The Electric Light Plant
One of the most innovative businesses to locate at this dam was the Middleborough Gas and Electric Company. The light plant was first privately owned. An entry in the local paper of 1890 tells how "ice clogged the water wheel at the electric works Wednesday evening and electric lights were dim." In another article a couple years later, the growth of the company is said to have grown during the past six months due to the excellent light offered at moderate costs. It also stated that applications of residences and businesses for the incandescent lamps was increasing.
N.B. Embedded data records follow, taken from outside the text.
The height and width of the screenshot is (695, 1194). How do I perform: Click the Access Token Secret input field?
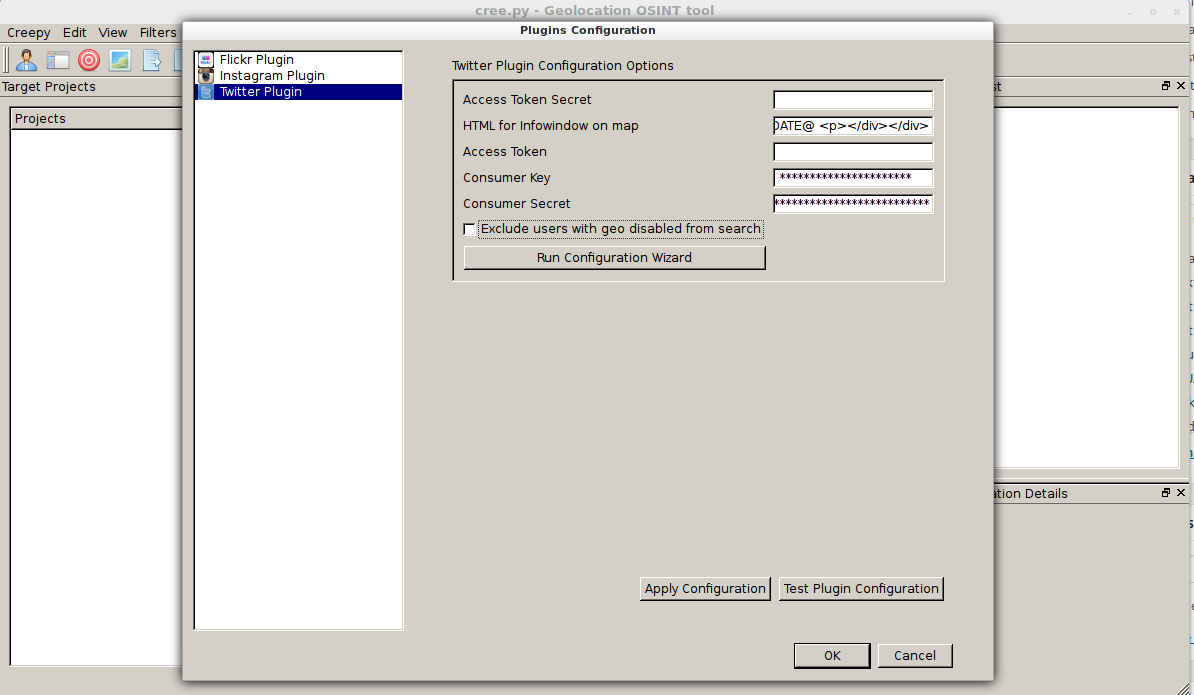pyautogui.click(x=852, y=100)
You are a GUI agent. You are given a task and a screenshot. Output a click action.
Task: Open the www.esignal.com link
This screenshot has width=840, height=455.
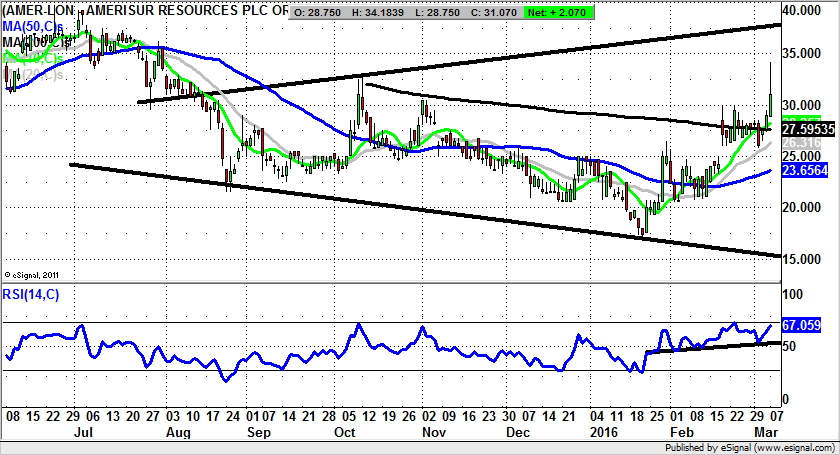(786, 448)
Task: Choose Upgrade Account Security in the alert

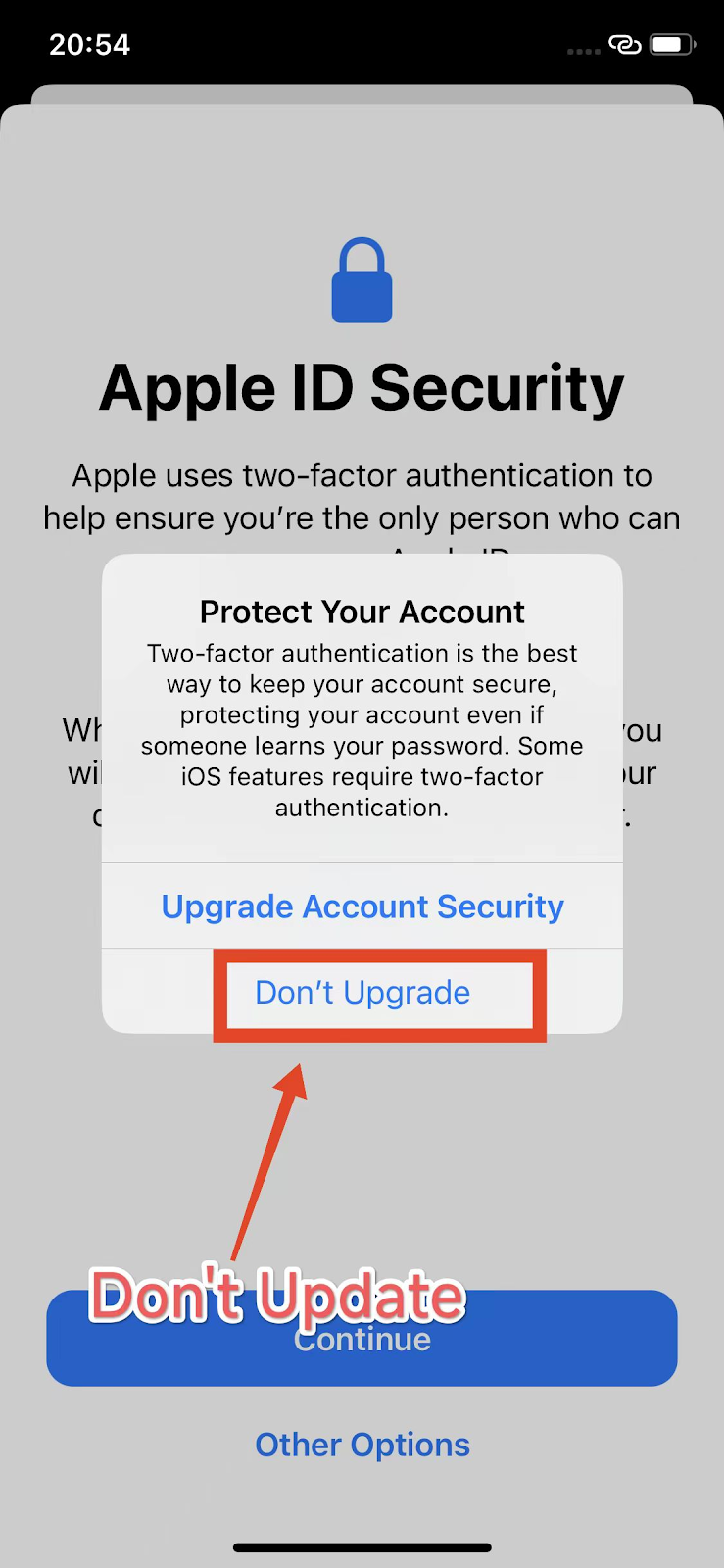Action: point(362,906)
On March 25, 1893 the town voted to buy the Middleborough Gas and Electric Company. The town Treasurer was empowered to issue bonds for $75,000 called the Municipal Lighting Bonds. This research will only investigate the electric portion of this purchase. By 1894 there were 101 electric customers. The electric plant had two arc machines running 103 street lights, one 600 light alternator, and one 150 horsepower steam engine all run by the two water wheels on the Nemasket River. The street lights were not lit during moonlit nights, so a petition was submitted to the Light Commission asking that the lights be turned on at least during the early evening, before the moon came out. On all other nights, except in the business section of town, lights were turned off at midnight. It was not until about 1917 that lights were allowed to burn all night whether the moon was out or not. The plant was not operated twenty-four hours while using all water power. This posed a problem for a varnish business on East Grove Street that used electricity to heat kettles of varnish. The electric plant would start up the water wheels for one or two hours during the daytime to accommodate the varnish manufacturer. It was not until 1908 that electricity was furnished in the daytime.
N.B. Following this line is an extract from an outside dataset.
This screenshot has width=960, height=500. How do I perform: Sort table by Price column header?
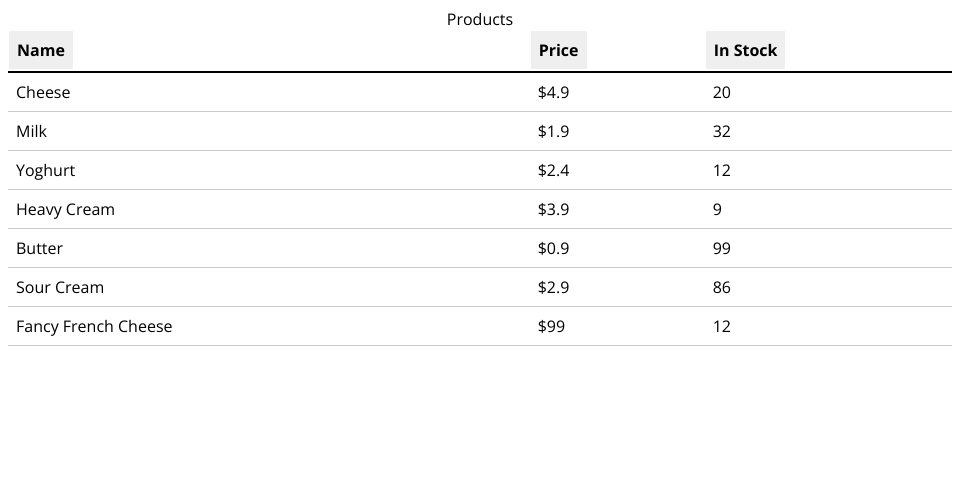(558, 50)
To help the flow of the water to the water wheels men would wade the river during August of each year and mow the weeds from the edge of the banks with scythes. The gatehouse erected at the mouth of the river often kept the water level so low that it affected the operation of the electric light plant. For that reason a suit was filed against the city of New Bedford in 1903 for putting a controlling device at the outlet of Quittacas in Pocksha Pond which affected the flow of water into the Nemasket River cutting power to the light plant. In 1906 the case was settled in court with $6,800 awarded to Middleborough. A similar suit against the city of Taunton was won and Middleborough was awarded $2,000. In 1906 the case was brought up again with a finding of $1,200 to Middleborough, but the town asked for a jury trial. The Superior Court Jury awarded $12,250 to Middleborough in 1907, but Judge King ruled the sum excessive, and instructed the town to accept $3,500 in thirty days. The town refused and the case was again before the jury. After the verdict awarded $13,241 to Middleborough. Taunton filed 27 objections. In 1909 the full bench of the Superior Court passed its opinion ordering the judgment on the verdict of the jury with interest and costs totaling $13,886.46. But $7,925 with counsel fees and other expenses deducted was all that was received from the City of Taunton.
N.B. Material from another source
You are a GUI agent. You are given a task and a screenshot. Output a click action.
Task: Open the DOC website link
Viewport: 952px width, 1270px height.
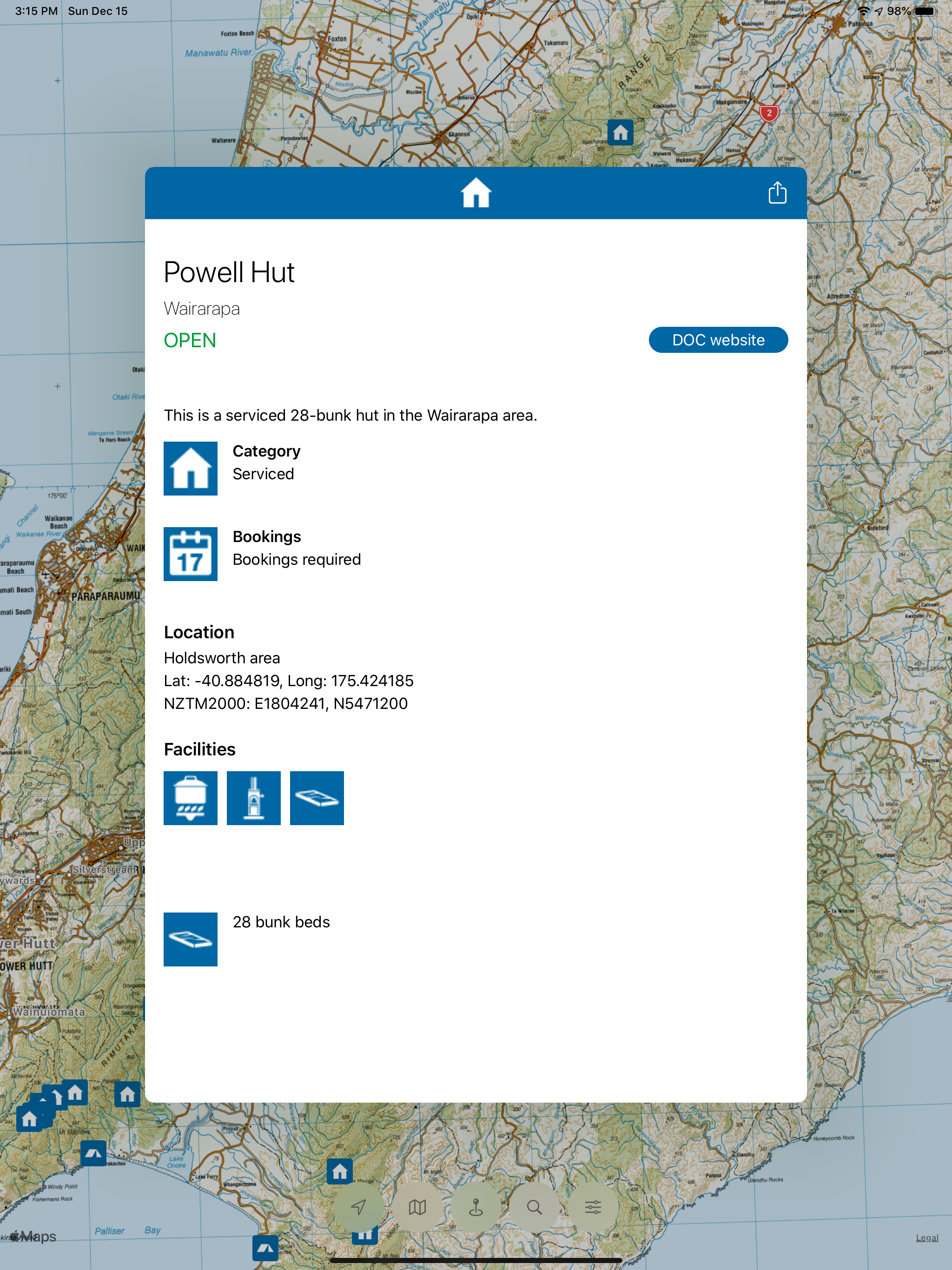pos(718,340)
A newspaper item in 1903 stated the plant was $15.71 ahead of the previous year. Money from the plant would be used to benefit the town. But in 1906 the people became dissatisfied with the plant. A committee brought in a consulting engineer to study the possibilities of improvement. The recommendation was that $20,000 be appropriated for two gas engines to improve electric service. Water power continued in use as evidenced by the April 19, 1916 town meeting vote that "the Municipal Light Commissioners contracted with the Plymouth Electric Company to furnish Middleborough all the electricity required, with the exemption of that produced by water power, for a period of five years." During this same years, service was expanded into the town of Lakeville.
In the early years, the electric light plant was administered by three members elected by the voters. Later the Selectmen served as the Lighting Board. In the 1980's the board returned to five members elected by the voters. Although today's power is purchased from neighboring electric companies at wholesale prices and redistributed to customers through a switchboard at the local station, this same original station once had the Nemasket River to thank for its power.